§ **Brief**
Could you rewrite the records below, replacing "computer-use agent" with "screen assistant" everywhere and leaving everything else unchanged?

--- Start of Data shown ---

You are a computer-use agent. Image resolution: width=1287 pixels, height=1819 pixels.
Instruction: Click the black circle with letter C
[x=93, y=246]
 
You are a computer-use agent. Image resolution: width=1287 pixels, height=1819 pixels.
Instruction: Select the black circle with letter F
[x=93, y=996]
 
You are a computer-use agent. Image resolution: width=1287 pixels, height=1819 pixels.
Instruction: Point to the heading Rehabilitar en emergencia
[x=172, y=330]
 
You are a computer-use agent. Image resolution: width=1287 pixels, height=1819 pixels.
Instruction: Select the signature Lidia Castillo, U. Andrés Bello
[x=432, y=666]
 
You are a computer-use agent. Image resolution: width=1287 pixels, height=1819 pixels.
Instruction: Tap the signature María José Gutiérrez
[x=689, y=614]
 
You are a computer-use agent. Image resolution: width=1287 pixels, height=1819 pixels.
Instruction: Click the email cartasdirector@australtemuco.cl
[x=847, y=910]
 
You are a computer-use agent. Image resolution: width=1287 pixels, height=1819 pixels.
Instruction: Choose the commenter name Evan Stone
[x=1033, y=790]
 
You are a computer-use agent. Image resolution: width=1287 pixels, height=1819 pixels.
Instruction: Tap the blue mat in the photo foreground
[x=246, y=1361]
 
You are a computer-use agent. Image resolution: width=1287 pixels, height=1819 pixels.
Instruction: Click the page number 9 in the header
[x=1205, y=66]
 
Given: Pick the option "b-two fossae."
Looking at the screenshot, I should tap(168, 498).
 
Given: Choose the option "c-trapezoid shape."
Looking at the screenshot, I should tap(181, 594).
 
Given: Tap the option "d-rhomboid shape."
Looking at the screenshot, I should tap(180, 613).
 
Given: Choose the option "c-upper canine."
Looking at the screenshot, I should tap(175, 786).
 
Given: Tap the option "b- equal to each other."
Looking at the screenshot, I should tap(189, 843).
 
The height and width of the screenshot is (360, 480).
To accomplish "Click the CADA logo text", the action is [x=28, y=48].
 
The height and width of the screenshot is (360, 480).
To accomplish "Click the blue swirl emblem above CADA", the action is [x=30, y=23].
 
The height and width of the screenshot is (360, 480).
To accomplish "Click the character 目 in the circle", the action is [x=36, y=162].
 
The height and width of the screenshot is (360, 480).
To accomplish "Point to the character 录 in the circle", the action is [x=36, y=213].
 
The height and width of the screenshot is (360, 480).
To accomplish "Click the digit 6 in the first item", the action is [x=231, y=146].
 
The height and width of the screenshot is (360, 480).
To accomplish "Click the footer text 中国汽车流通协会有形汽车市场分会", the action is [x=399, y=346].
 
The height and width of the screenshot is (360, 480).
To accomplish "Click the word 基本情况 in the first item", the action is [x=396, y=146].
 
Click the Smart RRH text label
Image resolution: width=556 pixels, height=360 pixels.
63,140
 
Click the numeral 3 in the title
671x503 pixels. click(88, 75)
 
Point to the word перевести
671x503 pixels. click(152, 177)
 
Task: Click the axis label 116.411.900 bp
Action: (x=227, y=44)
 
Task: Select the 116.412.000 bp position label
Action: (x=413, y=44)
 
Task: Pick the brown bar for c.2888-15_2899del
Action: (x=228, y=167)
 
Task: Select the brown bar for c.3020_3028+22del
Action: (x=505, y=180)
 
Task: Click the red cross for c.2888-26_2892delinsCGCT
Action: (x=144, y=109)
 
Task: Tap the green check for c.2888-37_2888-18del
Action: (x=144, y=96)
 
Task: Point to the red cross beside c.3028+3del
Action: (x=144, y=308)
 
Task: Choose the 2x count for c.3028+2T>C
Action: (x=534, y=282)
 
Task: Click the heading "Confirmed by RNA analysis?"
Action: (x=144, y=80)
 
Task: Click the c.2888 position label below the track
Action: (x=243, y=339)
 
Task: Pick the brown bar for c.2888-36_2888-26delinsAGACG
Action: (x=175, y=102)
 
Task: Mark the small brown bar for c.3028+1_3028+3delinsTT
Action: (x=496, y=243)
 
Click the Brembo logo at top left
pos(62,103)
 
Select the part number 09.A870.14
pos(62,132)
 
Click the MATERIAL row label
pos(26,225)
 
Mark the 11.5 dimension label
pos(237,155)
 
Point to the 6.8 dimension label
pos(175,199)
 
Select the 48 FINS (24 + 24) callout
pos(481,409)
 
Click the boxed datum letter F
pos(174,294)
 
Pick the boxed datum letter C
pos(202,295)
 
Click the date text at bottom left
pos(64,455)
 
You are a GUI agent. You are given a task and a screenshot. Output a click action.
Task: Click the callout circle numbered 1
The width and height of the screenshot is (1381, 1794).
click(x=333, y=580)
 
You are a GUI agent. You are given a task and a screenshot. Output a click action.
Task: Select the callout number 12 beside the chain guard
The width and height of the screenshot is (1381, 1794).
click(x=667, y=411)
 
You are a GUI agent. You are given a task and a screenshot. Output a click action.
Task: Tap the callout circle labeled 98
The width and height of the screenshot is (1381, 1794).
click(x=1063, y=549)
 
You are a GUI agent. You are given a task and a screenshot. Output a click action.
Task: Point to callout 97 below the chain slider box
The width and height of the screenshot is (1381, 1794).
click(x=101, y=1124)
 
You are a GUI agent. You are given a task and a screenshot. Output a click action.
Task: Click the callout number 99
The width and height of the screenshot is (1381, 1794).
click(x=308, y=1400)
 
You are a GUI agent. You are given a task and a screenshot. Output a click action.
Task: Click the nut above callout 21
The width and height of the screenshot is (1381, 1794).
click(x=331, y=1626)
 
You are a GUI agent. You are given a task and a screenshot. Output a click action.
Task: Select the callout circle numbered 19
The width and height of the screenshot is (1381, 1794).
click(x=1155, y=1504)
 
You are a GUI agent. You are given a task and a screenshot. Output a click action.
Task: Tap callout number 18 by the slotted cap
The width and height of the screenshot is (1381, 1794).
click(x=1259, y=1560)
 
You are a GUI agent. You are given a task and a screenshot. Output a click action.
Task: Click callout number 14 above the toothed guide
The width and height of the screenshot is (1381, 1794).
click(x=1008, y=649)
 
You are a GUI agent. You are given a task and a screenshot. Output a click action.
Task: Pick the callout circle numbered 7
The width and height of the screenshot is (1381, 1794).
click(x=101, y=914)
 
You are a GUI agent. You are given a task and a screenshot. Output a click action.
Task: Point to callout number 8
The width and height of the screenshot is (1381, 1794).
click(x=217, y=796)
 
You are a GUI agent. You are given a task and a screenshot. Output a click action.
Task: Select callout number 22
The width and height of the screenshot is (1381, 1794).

--- End of Data shown ---

§ **Output for this exercise**
You are a screen assistant. Image resolution: width=1287 pixels, height=1819 pixels.
Instruction: Click the black circle with letter C
[x=93, y=246]
 
You are a screen assistant. Image resolution: width=1287 pixels, height=1819 pixels.
Instruction: Select the black circle with letter F
[x=93, y=996]
 
You are a screen assistant. Image resolution: width=1287 pixels, height=1819 pixels.
Instruction: Point to the heading Rehabilitar en emergencia
[x=172, y=330]
 
You are a screen assistant. Image resolution: width=1287 pixels, height=1819 pixels.
Instruction: Select the signature Lidia Castillo, U. Andrés Bello
[x=432, y=666]
 
You are a screen assistant. Image resolution: width=1287 pixels, height=1819 pixels.
Instruction: Tap the signature María José Gutiérrez
[x=689, y=614]
 
You are a screen assistant. Image resolution: width=1287 pixels, height=1819 pixels.
Instruction: Click the email cartasdirector@australtemuco.cl
[x=847, y=910]
 
You are a screen assistant. Image resolution: width=1287 pixels, height=1819 pixels.
Instruction: Choose the commenter name Evan Stone
[x=1033, y=790]
 
You are a screen assistant. Image resolution: width=1287 pixels, height=1819 pixels.
Instruction: Tap the blue mat in the photo foreground
[x=246, y=1361]
 
You are a screen assistant. Image resolution: width=1287 pixels, height=1819 pixels.
Instruction: Click the page number 9 in the header
[x=1205, y=66]
 
Given: Pick the option "b-two fossae."
Looking at the screenshot, I should tap(168, 498).
 
Given: Choose the option "c-trapezoid shape."
Looking at the screenshot, I should tap(181, 594).
 
Given: Tap the option "d-rhomboid shape."
Looking at the screenshot, I should tap(180, 613).
 
Given: Choose the option "c-upper canine."
Looking at the screenshot, I should tap(175, 786).
 
Given: Tap the option "b- equal to each other."
Looking at the screenshot, I should tap(189, 843).
 
The height and width of the screenshot is (360, 480).
To accomplish "Click the CADA logo text", the action is [x=28, y=48].
 
The height and width of the screenshot is (360, 480).
To accomplish "Click the blue swirl emblem above CADA", the action is [x=30, y=23].
 
The height and width of the screenshot is (360, 480).
To accomplish "Click the character 目 in the circle", the action is [x=36, y=162].
 
The height and width of the screenshot is (360, 480).
To accomplish "Point to the character 录 in the circle", the action is [x=36, y=213].
 
The height and width of the screenshot is (360, 480).
To accomplish "Click the digit 6 in the first item", the action is [x=231, y=146].
 
The height and width of the screenshot is (360, 480).
To accomplish "Click the footer text 中国汽车流通协会有形汽车市场分会", the action is [x=399, y=346].
 
The height and width of the screenshot is (360, 480).
To accomplish "Click the word 基本情况 in the first item", the action is [x=396, y=146].
 
Click the Smart RRH text label
Image resolution: width=556 pixels, height=360 pixels.
63,140
 
Click the numeral 3 in the title
671x503 pixels. click(88, 75)
 
Point to the word перевести
671x503 pixels. click(152, 177)
 
Task: Click the axis label 116.411.900 bp
Action: (x=227, y=44)
 
Task: Select the 116.412.000 bp position label
Action: (x=413, y=44)
 
Task: Pick the brown bar for c.2888-15_2899del
Action: (x=228, y=167)
 
Task: Select the brown bar for c.3020_3028+22del
Action: (x=505, y=180)
 
Task: Click the red cross for c.2888-26_2892delinsCGCT
Action: (x=144, y=109)
 
Task: Tap the green check for c.2888-37_2888-18del
Action: (x=144, y=96)
 
Task: Point to the red cross beside c.3028+3del
Action: (x=144, y=308)
 
Task: Choose the 2x count for c.3028+2T>C
Action: (x=534, y=282)
 
Task: Click the heading "Confirmed by RNA analysis?"
Action: (x=144, y=80)
 
Task: Click the c.2888 position label below the track
Action: (x=243, y=339)
 
Task: Pick the brown bar for c.2888-36_2888-26delinsAGACG
Action: (x=175, y=102)
 
Task: Mark the small brown bar for c.3028+1_3028+3delinsTT
Action: (x=496, y=243)
 
Click the Brembo logo at top left
pos(62,103)
 
Select the part number 09.A870.14
pos(62,132)
 
Click the MATERIAL row label
pos(26,225)
 
Mark the 11.5 dimension label
pos(237,155)
 
Point to the 6.8 dimension label
pos(175,199)
 
Select the 48 FINS (24 + 24) callout
pos(481,409)
 
Click the boxed datum letter F
pos(174,294)
 
Pick the boxed datum letter C
pos(202,295)
 
Click the date text at bottom left
pos(64,455)
 
You are a GUI agent. You are given a task and a screenshot. Output a click action.
Task: Click the callout circle numbered 1
The width and height of the screenshot is (1381, 1794).
click(x=333, y=580)
 
You are a GUI agent. You are given a task and a screenshot. Output a click action.
Task: Select the callout number 12 beside the chain guard
The width and height of the screenshot is (1381, 1794).
click(x=667, y=411)
 
You are a GUI agent. You are given a task and a screenshot. Output a click action.
Task: Tap the callout circle labeled 98
The width and height of the screenshot is (1381, 1794).
click(x=1063, y=549)
 
You are a GUI agent. You are given a task and a screenshot. Output a click action.
Task: Point to callout 97 below the chain slider box
The width and height of the screenshot is (1381, 1794).
click(x=101, y=1124)
 
You are a GUI agent. You are given a task and a screenshot. Output a click action.
Task: Click the callout number 99
The width and height of the screenshot is (1381, 1794).
click(x=308, y=1400)
 
You are a GUI agent. You are given a task and a screenshot. Output a click action.
Task: Click the nut above callout 21
The width and height of the screenshot is (1381, 1794).
click(x=331, y=1626)
 
You are a GUI agent. You are given a task and a screenshot. Output a click action.
Task: Select the callout circle numbered 19
The width and height of the screenshot is (1381, 1794).
click(x=1155, y=1504)
 
You are a GUI agent. You are given a task and a screenshot. Output a click action.
Task: Tap callout number 18 by the slotted cap
The width and height of the screenshot is (1381, 1794).
click(x=1259, y=1560)
 
You are a GUI agent. You are given a task and a screenshot. Output a click action.
Task: Click callout number 14 above the toothed guide
The width and height of the screenshot is (1381, 1794).
click(x=1008, y=649)
 
You are a GUI agent. You are given a task and a screenshot. Output a click action.
Task: Pick the callout circle numbered 7
The width and height of the screenshot is (1381, 1794).
click(x=101, y=914)
 
You are a GUI agent. You are given a task and a screenshot. Output a click action.
Task: Point to callout number 8
The width and height of the screenshot is (1381, 1794).
click(x=217, y=796)
 
You are a GUI agent. You are given a task and a screenshot. Output a click action.
Task: Select callout number 22
The width and height of the screenshot is (1381, 1794).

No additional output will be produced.